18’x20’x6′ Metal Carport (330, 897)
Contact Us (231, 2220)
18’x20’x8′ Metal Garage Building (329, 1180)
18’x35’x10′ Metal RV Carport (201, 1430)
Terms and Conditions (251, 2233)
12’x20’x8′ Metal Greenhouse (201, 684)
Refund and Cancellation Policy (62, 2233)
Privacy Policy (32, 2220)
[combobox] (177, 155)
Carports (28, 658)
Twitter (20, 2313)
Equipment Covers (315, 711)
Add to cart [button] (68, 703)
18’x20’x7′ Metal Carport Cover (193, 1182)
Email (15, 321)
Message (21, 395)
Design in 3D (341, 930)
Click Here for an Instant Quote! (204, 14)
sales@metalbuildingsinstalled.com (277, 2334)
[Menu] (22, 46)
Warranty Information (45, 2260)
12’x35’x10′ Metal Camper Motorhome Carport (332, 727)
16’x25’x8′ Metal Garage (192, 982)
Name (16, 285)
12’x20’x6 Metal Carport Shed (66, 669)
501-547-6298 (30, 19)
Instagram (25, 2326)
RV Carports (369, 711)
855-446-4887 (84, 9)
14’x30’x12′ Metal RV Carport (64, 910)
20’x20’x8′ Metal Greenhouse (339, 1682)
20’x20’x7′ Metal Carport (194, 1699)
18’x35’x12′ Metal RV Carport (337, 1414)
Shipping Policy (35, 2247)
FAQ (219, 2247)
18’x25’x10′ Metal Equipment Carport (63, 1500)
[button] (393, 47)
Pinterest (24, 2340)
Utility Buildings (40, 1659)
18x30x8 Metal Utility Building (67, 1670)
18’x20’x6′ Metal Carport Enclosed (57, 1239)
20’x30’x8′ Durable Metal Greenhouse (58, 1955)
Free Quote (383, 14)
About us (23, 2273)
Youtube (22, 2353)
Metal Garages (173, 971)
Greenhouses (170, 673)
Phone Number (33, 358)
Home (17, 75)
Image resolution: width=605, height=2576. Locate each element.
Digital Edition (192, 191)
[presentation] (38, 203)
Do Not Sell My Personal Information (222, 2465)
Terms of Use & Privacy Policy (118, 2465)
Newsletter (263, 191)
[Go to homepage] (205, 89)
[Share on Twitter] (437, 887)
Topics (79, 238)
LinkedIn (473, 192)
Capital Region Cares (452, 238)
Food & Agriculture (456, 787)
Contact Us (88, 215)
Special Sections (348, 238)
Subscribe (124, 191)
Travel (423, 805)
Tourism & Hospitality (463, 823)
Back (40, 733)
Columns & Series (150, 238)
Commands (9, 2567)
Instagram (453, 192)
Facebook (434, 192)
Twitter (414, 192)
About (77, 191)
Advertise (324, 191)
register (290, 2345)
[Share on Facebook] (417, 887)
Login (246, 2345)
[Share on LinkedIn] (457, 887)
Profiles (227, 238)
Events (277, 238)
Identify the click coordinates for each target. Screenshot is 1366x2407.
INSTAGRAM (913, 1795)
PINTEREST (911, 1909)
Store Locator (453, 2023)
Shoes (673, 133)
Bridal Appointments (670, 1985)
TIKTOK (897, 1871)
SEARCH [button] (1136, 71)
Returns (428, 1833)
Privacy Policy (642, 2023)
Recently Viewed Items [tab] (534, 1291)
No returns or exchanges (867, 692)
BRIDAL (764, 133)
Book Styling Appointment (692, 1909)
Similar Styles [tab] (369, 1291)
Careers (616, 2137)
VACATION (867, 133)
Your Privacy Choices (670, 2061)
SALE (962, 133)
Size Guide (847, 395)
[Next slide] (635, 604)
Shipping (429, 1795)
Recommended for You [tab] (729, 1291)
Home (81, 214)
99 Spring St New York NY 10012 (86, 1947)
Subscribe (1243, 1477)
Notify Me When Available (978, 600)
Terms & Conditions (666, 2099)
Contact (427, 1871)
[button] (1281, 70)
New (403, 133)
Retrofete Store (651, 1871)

═══

▸ **Required action**:
Set down each entry again, exactly as written.

▸ **Result below**:
18’x20’x6′ Metal Carport (330, 897)
Contact Us (231, 2220)
18’x20’x8′ Metal Garage Building (329, 1180)
18’x35’x10′ Metal RV Carport (201, 1430)
Terms and Conditions (251, 2233)
12’x20’x8′ Metal Greenhouse (201, 684)
Refund and Cancellation Policy (62, 2233)
Privacy Policy (32, 2220)
[combobox] (177, 155)
Carports (28, 658)
Twitter (20, 2313)
Equipment Covers (315, 711)
Add to cart [button] (68, 703)
18’x20’x7′ Metal Carport Cover (193, 1182)
Email (15, 321)
Message (21, 395)
Design in 3D (341, 930)
Click Here for an Instant Quote! (204, 14)
sales@metalbuildingsinstalled.com (277, 2334)
[Menu] (22, 46)
Warranty Information (45, 2260)
12’x35’x10′ Metal Camper Motorhome Carport (332, 727)
16’x25’x8′ Metal Garage (192, 982)
Name (16, 285)
12’x20’x6 Metal Carport Shed (66, 669)
501-547-6298 (30, 19)
Instagram (25, 2326)
RV Carports (369, 711)
855-446-4887 (84, 9)
14’x30’x12′ Metal RV Carport (64, 910)
20’x20’x8′ Metal Greenhouse (339, 1682)
20’x20’x7′ Metal Carport (194, 1699)
18’x35’x12′ Metal RV Carport (337, 1414)
Shipping Policy (35, 2247)
FAQ (219, 2247)
18’x25’x10′ Metal Equipment Carport (63, 1500)
[button] (393, 47)
Pinterest (24, 2340)
Utility Buildings (40, 1659)
18x30x8 Metal Utility Building (67, 1670)
18’x20’x6′ Metal Carport Enclosed (57, 1239)
20’x30’x8′ Durable Metal Greenhouse (58, 1955)
Free Quote (383, 14)
About us (23, 2273)
Youtube (22, 2353)
Metal Garages (173, 971)
Greenhouses (170, 673)
Phone Number (33, 358)
Home (17, 75)
Image resolution: width=605, height=2576. Locate each element.
Digital Edition (192, 191)
[presentation] (38, 203)
Do Not Sell My Personal Information (222, 2465)
Terms of Use & Privacy Policy (118, 2465)
Newsletter (263, 191)
[Go to homepage] (205, 89)
[Share on Twitter] (437, 887)
Topics (79, 238)
LinkedIn (473, 192)
Capital Region Cares (452, 238)
Food & Agriculture (456, 787)
Contact Us (88, 215)
Special Sections (348, 238)
Subscribe (124, 191)
Travel (423, 805)
Tourism & Hospitality (463, 823)
Back (40, 733)
Columns & Series (150, 238)
Commands (9, 2567)
Instagram (453, 192)
Facebook (434, 192)
Twitter (414, 192)
About (77, 191)
Advertise (324, 191)
register (290, 2345)
[Share on Facebook] (417, 887)
Login (246, 2345)
[Share on LinkedIn] (457, 887)
Profiles (227, 238)
Events (277, 238)
Identify the click coordinates for each target. Screenshot is 1366x2407.
INSTAGRAM (913, 1795)
PINTEREST (911, 1909)
Store Locator (453, 2023)
Shoes (673, 133)
Bridal Appointments (670, 1985)
TIKTOK (897, 1871)
SEARCH [button] (1136, 71)
Returns (428, 1833)
Privacy Policy (642, 2023)
Recently Viewed Items [tab] (534, 1291)
No returns or exchanges (867, 692)
BRIDAL (764, 133)
Book Styling Appointment (692, 1909)
Similar Styles [tab] (369, 1291)
Careers (616, 2137)
VACATION (867, 133)
Your Privacy Choices (670, 2061)
SALE (962, 133)
Size Guide (847, 395)
[Next slide] (635, 604)
Shipping (429, 1795)
Recommended for You [tab] (729, 1291)
Home (81, 214)
99 Spring St New York NY 10012 (86, 1947)
Subscribe (1243, 1477)
Notify Me When Available (978, 600)
Terms & Conditions (666, 2099)
Contact (427, 1871)
[button] (1281, 70)
New (403, 133)
Retrofete Store (651, 1871)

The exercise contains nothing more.